[Assigned task] Among the entries below, find the lines holding "agent" and copy them.

Pixel coordinate grounding data:
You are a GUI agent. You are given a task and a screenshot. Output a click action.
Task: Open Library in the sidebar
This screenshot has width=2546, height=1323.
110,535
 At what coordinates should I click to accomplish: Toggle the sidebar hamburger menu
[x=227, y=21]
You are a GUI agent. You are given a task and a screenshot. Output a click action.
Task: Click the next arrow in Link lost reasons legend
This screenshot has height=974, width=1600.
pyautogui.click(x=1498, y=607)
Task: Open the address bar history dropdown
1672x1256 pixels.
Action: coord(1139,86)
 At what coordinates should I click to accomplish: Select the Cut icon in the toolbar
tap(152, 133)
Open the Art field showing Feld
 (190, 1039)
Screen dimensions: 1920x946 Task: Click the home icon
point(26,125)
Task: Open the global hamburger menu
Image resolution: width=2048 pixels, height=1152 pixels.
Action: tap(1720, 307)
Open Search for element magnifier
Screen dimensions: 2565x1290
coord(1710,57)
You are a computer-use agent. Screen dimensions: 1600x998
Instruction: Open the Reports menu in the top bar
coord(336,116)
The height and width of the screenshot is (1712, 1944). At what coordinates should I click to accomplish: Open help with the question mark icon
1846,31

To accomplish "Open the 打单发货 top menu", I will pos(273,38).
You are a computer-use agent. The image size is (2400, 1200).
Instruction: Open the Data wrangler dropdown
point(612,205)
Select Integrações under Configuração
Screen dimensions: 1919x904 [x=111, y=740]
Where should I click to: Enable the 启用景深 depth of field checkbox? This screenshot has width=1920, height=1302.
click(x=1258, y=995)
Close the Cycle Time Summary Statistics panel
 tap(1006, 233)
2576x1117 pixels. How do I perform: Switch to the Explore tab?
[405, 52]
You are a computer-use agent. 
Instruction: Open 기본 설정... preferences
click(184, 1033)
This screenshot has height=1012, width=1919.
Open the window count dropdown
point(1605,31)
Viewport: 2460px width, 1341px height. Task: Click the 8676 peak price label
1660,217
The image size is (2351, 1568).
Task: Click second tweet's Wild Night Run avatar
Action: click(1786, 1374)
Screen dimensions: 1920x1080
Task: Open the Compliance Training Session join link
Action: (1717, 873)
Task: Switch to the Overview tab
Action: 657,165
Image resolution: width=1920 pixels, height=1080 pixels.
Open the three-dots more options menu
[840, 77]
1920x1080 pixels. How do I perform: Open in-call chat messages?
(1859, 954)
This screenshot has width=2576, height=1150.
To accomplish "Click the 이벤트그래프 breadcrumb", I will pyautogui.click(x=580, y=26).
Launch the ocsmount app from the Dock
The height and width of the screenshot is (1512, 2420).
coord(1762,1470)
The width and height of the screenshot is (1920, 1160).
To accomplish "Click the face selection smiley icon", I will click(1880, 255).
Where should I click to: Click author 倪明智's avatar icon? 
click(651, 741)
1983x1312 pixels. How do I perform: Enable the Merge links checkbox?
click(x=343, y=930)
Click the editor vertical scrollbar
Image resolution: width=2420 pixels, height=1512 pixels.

[Answer for this exercise]
You are a GUI agent. You are given a task and a screenshot. Output a click action.
You are a GUI agent. You are given a task and a screenshot. Output a click action.
You are a computer-use agent. Screen dimensions: 1600x998
You are a computer-use agent. The image size is (2400, 1200).
You are a computer-use agent. 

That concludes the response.